Even so, progress seems unlikely before Jaitley travels to Washington next month for a meeting of the Defence Policy Group (DPG) --- the apex US-India defence cooperation forum, co-chaired by India’s defence minister and the US secretary of defence.

It is a measure of how moribund the defence partnership had become under the United Progressive Alliance that the DPG, which is supposed to meet every year, has not met since Feb 2012.

As their best hope in resuscitating the defence relationship, New Delhi and Washington are looking to the Defence Trade and Technology Initiative (DTTI). Proposed by US Secretary of Defense Leon Panetta in 2012, the DTTI’s role has never been formally spelt out. Even so, both sides informally agree that its basic role should be to overcome bureaucratic hurdles that arise due to the different working styles of the two defence establishments.

Under the DTTI, the Pentagon made a dozen proposals to the MoD during Chuck Hagel’s visit last month. He said these would “transfer significant qualitative capability, technology, and production know-how” to India.

Of these, the one that might come up during Mr Modi’s visit is a first-ever US offer to co-produce the FGM-148 Javelin anti-tank missile in India; and to co-develop a “next-generation Javelin” with Indian defence R&D agencies. The Indian Army was poised to buy the Spike anti-tank missile from Israel, but the Javelin offer has caused New Delhi to reconsider.

India’s secretary for defence production, G Mohan Kumar, was in Washington on Sept 23, apparently discussing the Javelin proposal. It remains unclear, however, whether any announcement will be made during Mr Modi’s visit.

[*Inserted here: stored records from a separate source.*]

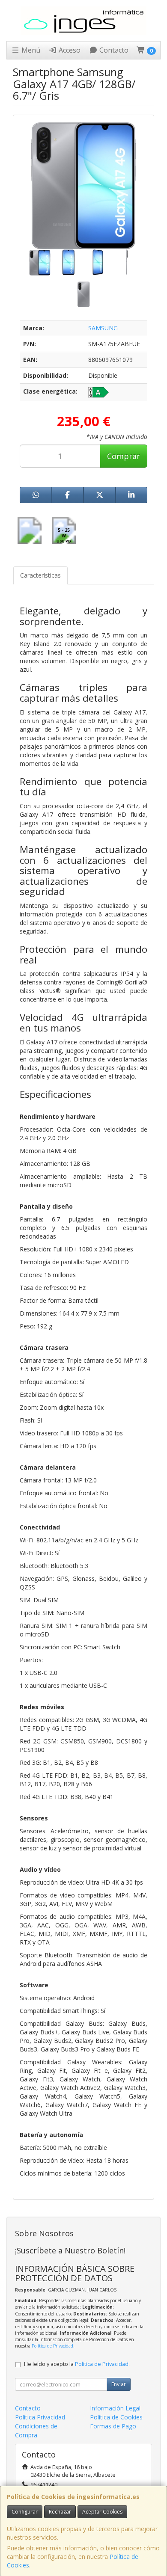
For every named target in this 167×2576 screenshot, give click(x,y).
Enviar (118, 2384)
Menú (30, 50)
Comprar (123, 456)
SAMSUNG (103, 328)
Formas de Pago (113, 2426)
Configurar (25, 2511)
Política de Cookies (116, 2417)
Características (40, 575)
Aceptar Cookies (102, 2511)
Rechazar (60, 2511)
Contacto (113, 50)
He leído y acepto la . (77, 2364)
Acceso (69, 50)
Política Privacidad (40, 2417)
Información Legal (115, 2408)
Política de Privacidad (52, 2346)
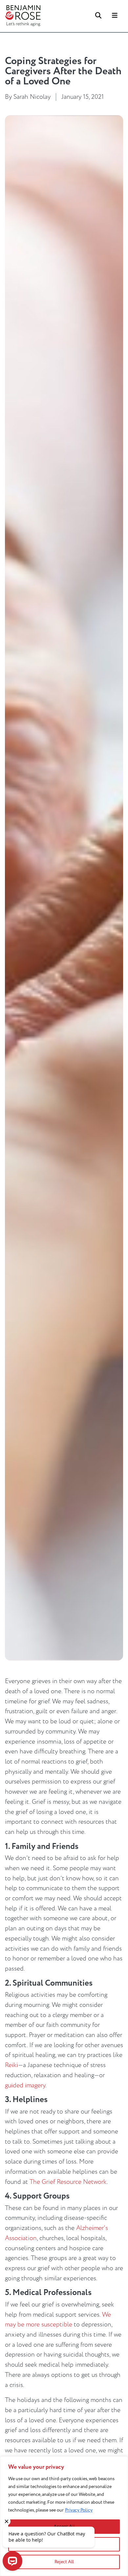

In talking up the DTTI, Washington will cite Secretary Hagel’s invitation to Mr Jaitley to a summit level inter-agency meeting in October, where Secretary of State, John Kerry; and Secretary of Commerce, Penny Pritzker, would join them. This high-power forum could discuss every dimension of the US technology control regime, which has been a major bugbear in US-India relations.